▶ Problem statement: Each line, starting at the one with "The image size" and running to the end of the data below, is to be set down again exactly, both ends included; leave pictures out.

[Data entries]
++++++++

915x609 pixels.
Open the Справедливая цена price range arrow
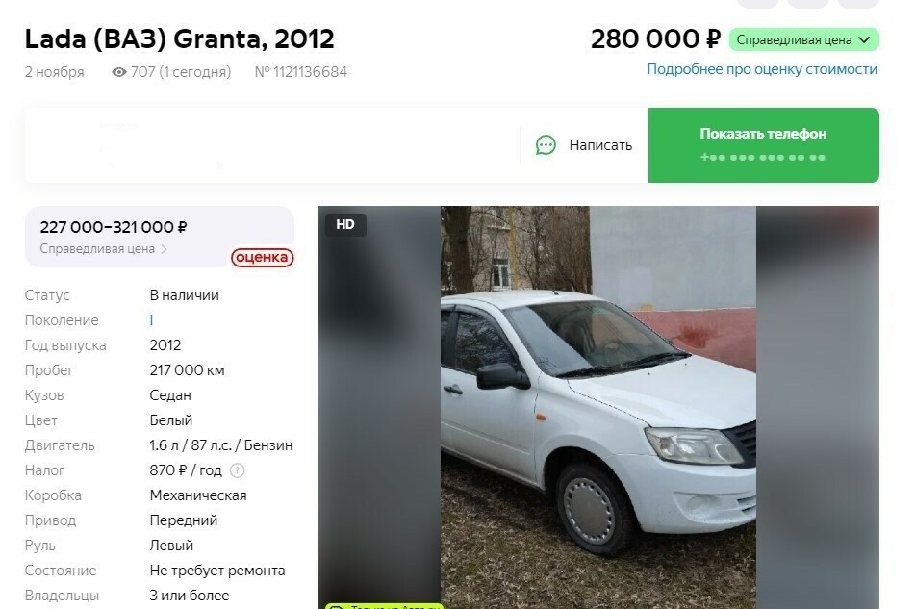click(164, 249)
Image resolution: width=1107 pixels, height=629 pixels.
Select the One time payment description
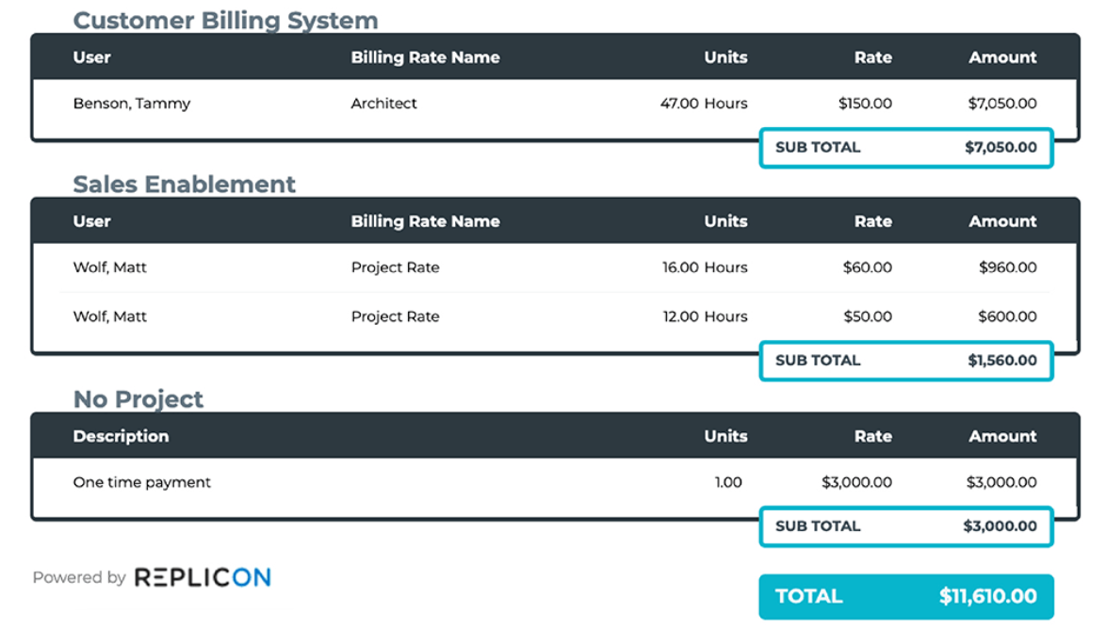(142, 482)
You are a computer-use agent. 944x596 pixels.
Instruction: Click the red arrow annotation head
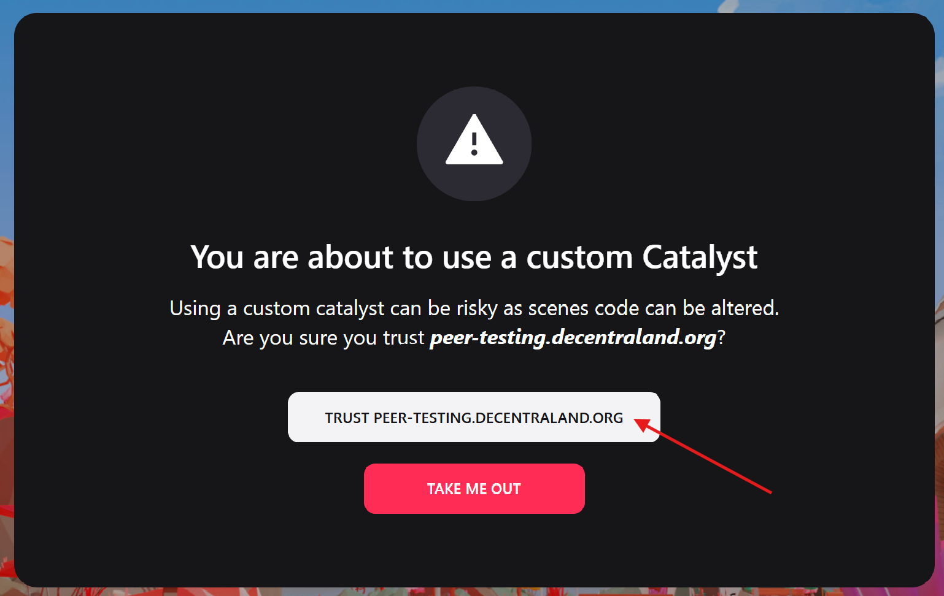[641, 424]
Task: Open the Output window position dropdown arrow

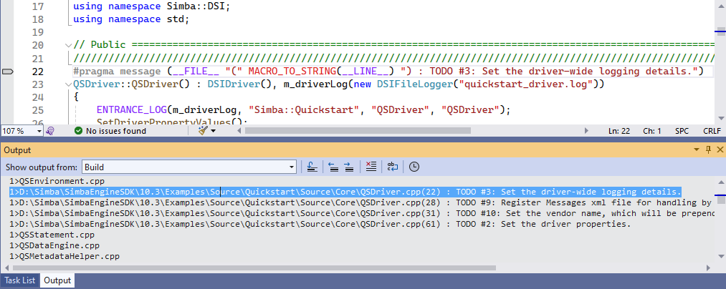Action: pos(697,150)
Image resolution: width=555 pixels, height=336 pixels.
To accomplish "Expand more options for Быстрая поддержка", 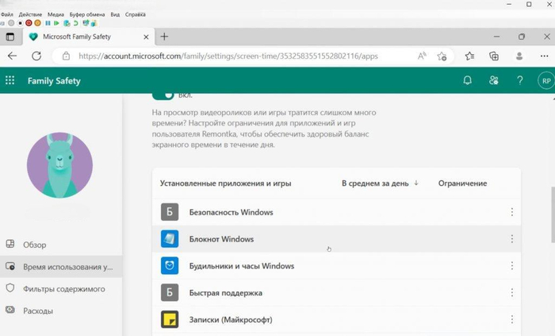I will point(511,293).
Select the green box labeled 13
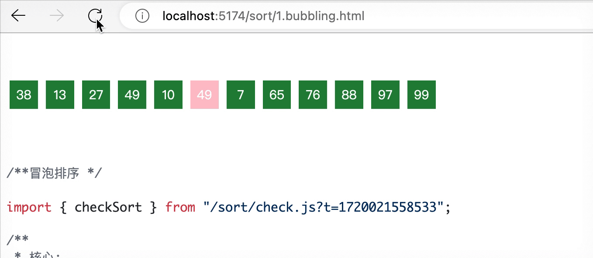The width and height of the screenshot is (593, 258). tap(60, 94)
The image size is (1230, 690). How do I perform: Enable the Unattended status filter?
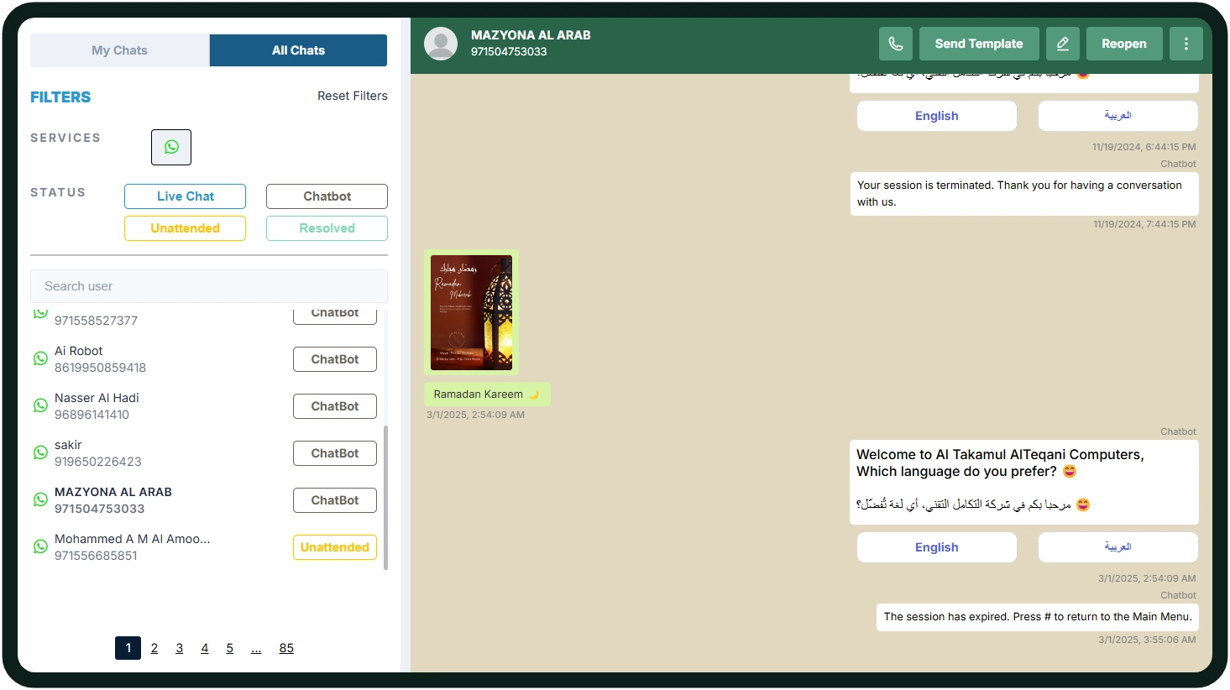pyautogui.click(x=185, y=228)
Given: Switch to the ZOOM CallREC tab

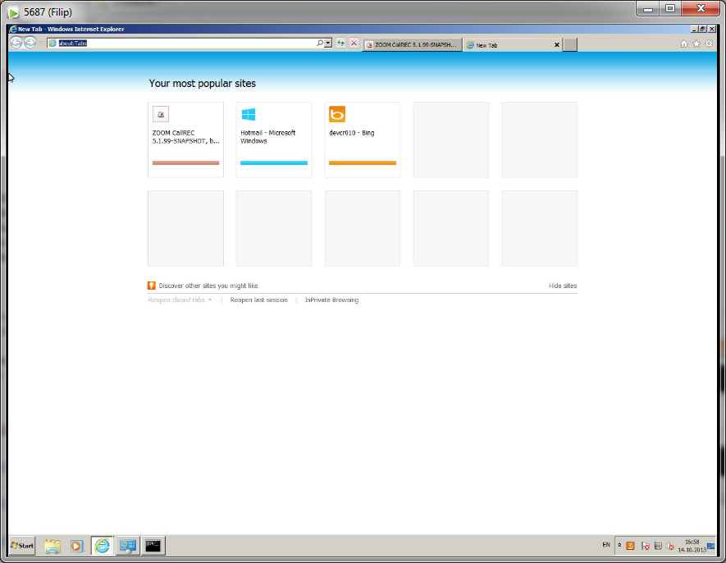Looking at the screenshot, I should [413, 44].
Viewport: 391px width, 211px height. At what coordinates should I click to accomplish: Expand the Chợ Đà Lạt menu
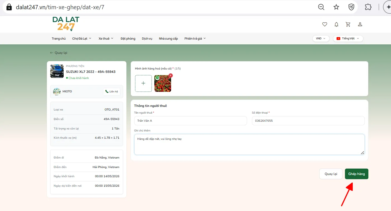pos(82,39)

++++++++

▶ Solved exercise:
The image size is (1230, 690). How do I perform: Enable the Unattended status filter?
pyautogui.click(x=185, y=228)
Given: Switch to the ZOOM CallREC tab

Looking at the screenshot, I should [413, 44].
Viewport: 391px width, 211px height. At what coordinates should I click to accomplish: Expand the Chợ Đà Lạt menu
pos(82,39)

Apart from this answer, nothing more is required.